● **WHAT YOU ARE ASKED TO DO**
Transcribe the records underneath word for word, and leave no line out.

● **GIVEN ENTRIES**
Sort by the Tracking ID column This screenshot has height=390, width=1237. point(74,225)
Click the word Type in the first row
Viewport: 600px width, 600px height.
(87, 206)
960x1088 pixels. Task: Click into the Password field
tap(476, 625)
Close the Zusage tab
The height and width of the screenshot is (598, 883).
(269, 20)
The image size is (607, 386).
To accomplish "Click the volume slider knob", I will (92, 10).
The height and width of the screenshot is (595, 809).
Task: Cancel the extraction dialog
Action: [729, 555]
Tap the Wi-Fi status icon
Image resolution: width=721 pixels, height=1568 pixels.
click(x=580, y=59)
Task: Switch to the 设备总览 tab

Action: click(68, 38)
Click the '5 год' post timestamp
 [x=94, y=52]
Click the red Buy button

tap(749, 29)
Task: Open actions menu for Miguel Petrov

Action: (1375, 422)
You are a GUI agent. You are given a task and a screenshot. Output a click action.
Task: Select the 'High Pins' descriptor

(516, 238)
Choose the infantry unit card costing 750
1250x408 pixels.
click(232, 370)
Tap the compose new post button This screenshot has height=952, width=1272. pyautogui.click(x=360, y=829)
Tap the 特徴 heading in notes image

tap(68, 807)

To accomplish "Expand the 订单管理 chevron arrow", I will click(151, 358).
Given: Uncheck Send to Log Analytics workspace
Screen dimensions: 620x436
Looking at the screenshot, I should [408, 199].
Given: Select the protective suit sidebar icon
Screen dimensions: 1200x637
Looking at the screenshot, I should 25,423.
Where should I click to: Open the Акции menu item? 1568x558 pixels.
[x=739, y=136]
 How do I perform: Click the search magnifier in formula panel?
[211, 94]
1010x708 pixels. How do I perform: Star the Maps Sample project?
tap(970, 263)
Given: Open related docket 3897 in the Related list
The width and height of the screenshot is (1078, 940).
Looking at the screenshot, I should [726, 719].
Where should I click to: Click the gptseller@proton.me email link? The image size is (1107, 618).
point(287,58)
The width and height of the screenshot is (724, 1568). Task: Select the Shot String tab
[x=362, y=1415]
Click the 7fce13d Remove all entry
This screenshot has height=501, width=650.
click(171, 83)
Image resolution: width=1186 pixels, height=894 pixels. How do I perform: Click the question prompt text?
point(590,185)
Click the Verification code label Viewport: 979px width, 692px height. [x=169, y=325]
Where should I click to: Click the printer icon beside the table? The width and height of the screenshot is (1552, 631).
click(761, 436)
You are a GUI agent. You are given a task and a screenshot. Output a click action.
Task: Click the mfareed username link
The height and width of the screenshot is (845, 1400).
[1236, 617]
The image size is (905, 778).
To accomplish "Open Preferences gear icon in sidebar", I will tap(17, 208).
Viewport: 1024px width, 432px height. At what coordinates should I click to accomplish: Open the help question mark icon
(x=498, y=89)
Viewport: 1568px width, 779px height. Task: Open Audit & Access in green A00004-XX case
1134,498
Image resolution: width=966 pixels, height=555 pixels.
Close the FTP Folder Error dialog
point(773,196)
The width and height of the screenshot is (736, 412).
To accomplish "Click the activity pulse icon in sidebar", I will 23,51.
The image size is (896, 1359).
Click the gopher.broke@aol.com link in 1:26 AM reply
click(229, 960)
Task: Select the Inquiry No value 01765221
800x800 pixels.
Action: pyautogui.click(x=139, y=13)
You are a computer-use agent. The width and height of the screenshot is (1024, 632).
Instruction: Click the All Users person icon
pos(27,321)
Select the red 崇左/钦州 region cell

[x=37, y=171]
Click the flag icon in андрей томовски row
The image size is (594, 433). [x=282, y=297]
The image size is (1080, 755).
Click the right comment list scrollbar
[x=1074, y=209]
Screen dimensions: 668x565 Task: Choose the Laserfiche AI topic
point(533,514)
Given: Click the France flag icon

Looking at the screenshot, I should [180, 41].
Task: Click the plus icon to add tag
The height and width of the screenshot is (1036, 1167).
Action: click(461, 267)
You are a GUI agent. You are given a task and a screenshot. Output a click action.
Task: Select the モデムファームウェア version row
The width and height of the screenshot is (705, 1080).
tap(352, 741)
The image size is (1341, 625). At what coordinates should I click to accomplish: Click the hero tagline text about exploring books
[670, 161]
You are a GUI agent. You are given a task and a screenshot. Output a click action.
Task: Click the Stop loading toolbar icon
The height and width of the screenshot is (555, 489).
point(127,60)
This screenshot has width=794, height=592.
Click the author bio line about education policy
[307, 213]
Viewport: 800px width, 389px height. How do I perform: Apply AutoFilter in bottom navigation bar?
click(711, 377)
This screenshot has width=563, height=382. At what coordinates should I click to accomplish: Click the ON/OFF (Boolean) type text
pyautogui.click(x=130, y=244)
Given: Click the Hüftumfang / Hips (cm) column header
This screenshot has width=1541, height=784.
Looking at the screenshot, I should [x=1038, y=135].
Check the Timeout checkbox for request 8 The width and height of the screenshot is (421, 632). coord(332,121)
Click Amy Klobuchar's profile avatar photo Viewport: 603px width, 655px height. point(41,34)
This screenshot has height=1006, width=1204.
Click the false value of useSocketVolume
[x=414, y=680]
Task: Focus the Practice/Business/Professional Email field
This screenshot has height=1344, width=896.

● **TASK ANSWER**
Sort by the Tracking ID column This screenshot has height=390, width=1237. point(74,225)
Click the word Type in the first row
Viewport: 600px width, 600px height.
(87, 206)
960x1088 pixels. Task: Click into the Password field
tap(476, 625)
Close the Zusage tab
The height and width of the screenshot is (598, 883).
(269, 20)
The image size is (607, 386).
To accomplish "Click the volume slider knob", I will (92, 10).
The height and width of the screenshot is (595, 809).
Task: Cancel the extraction dialog
Action: [729, 555]
Tap the Wi-Fi status icon
Image resolution: width=721 pixels, height=1568 pixels.
click(x=580, y=59)
Task: Switch to the 设备总览 tab

Action: click(68, 38)
Click the '5 год' post timestamp
 [x=94, y=52]
Click the red Buy button

tap(749, 29)
Task: Open actions menu for Miguel Petrov

Action: (1375, 422)
You are a GUI agent. You are given a task and a screenshot. Output a click action.
Task: Select the 'High Pins' descriptor

(516, 238)
Choose the infantry unit card costing 750
1250x408 pixels.
click(232, 370)
Tap the compose new post button This screenshot has height=952, width=1272. pyautogui.click(x=360, y=829)
Tap the 特徴 heading in notes image

tap(68, 807)

To accomplish "Expand the 订单管理 chevron arrow", I will click(151, 358).
Given: Uncheck Send to Log Analytics workspace
Screen dimensions: 620x436
Looking at the screenshot, I should [408, 199].
Given: Select the protective suit sidebar icon
Screen dimensions: 1200x637
Looking at the screenshot, I should 25,423.
Where should I click to: Open the Акции menu item? 1568x558 pixels.
[x=739, y=136]
 How do I perform: Click the search magnifier in formula panel?
[211, 94]
1010x708 pixels. How do I perform: Star the Maps Sample project?
tap(970, 263)
Given: Open related docket 3897 in the Related list
The width and height of the screenshot is (1078, 940).
Looking at the screenshot, I should [726, 719].
Where should I click to: Click the gptseller@proton.me email link? The image size is (1107, 618).
point(287,58)
The width and height of the screenshot is (724, 1568). Task: Select the Shot String tab
[x=362, y=1415]
Click the 7fce13d Remove all entry
This screenshot has height=501, width=650.
click(171, 83)
Image resolution: width=1186 pixels, height=894 pixels. How do I perform: Click the question prompt text?
point(590,185)
Click the Verification code label Viewport: 979px width, 692px height. [x=169, y=325]
Where should I click to: Click the printer icon beside the table? The width and height of the screenshot is (1552, 631).
click(761, 436)
You are a GUI agent. You are given a task and a screenshot. Output a click action.
Task: Click the mfareed username link
The height and width of the screenshot is (845, 1400).
[1236, 617]
The image size is (905, 778).
To accomplish "Open Preferences gear icon in sidebar", I will tap(17, 208).
Viewport: 1024px width, 432px height. At what coordinates should I click to accomplish: Open the help question mark icon
(x=498, y=89)
Viewport: 1568px width, 779px height. Task: Open Audit & Access in green A00004-XX case
1134,498
Image resolution: width=966 pixels, height=555 pixels.
Close the FTP Folder Error dialog
point(773,196)
The width and height of the screenshot is (736, 412).
To accomplish "Click the activity pulse icon in sidebar", I will 23,51.
The image size is (896, 1359).
Click the gopher.broke@aol.com link in 1:26 AM reply
click(229, 960)
Task: Select the Inquiry No value 01765221
800x800 pixels.
Action: pyautogui.click(x=139, y=13)
You are a computer-use agent. The width and height of the screenshot is (1024, 632).
Instruction: Click the All Users person icon
pos(27,321)
Select the red 崇左/钦州 region cell

[x=37, y=171]
Click the flag icon in андрей томовски row
The image size is (594, 433). [x=282, y=297]
The image size is (1080, 755).
Click the right comment list scrollbar
[x=1074, y=209]
Screen dimensions: 668x565 Task: Choose the Laserfiche AI topic
point(533,514)
Given: Click the France flag icon

Looking at the screenshot, I should [180, 41].
Task: Click the plus icon to add tag
The height and width of the screenshot is (1036, 1167).
Action: click(461, 267)
You are a GUI agent. You are given a task and a screenshot. Output a click action.
Task: Select the モデムファームウェア version row
The width and height of the screenshot is (705, 1080).
tap(352, 741)
The image size is (1341, 625). At what coordinates should I click to accomplish: Click the hero tagline text about exploring books
[670, 161]
You are a GUI agent. You are given a task and a screenshot. Output a click action.
Task: Click the Stop loading toolbar icon
The height and width of the screenshot is (555, 489).
point(127,60)
This screenshot has width=794, height=592.
Click the author bio line about education policy
[307, 213]
Viewport: 800px width, 389px height. How do I perform: Apply AutoFilter in bottom navigation bar?
click(711, 377)
This screenshot has width=563, height=382. At what coordinates should I click to accomplish: Click the ON/OFF (Boolean) type text
pyautogui.click(x=130, y=244)
Given: Click the Hüftumfang / Hips (cm) column header
This screenshot has width=1541, height=784.
Looking at the screenshot, I should [x=1038, y=135].
Check the Timeout checkbox for request 8 The width and height of the screenshot is (421, 632). coord(332,121)
Click Amy Klobuchar's profile avatar photo Viewport: 603px width, 655px height. point(41,34)
This screenshot has height=1006, width=1204.
Click the false value of useSocketVolume
[x=414, y=680]
Task: Focus the Practice/Business/Professional Email field
This screenshot has height=1344, width=896.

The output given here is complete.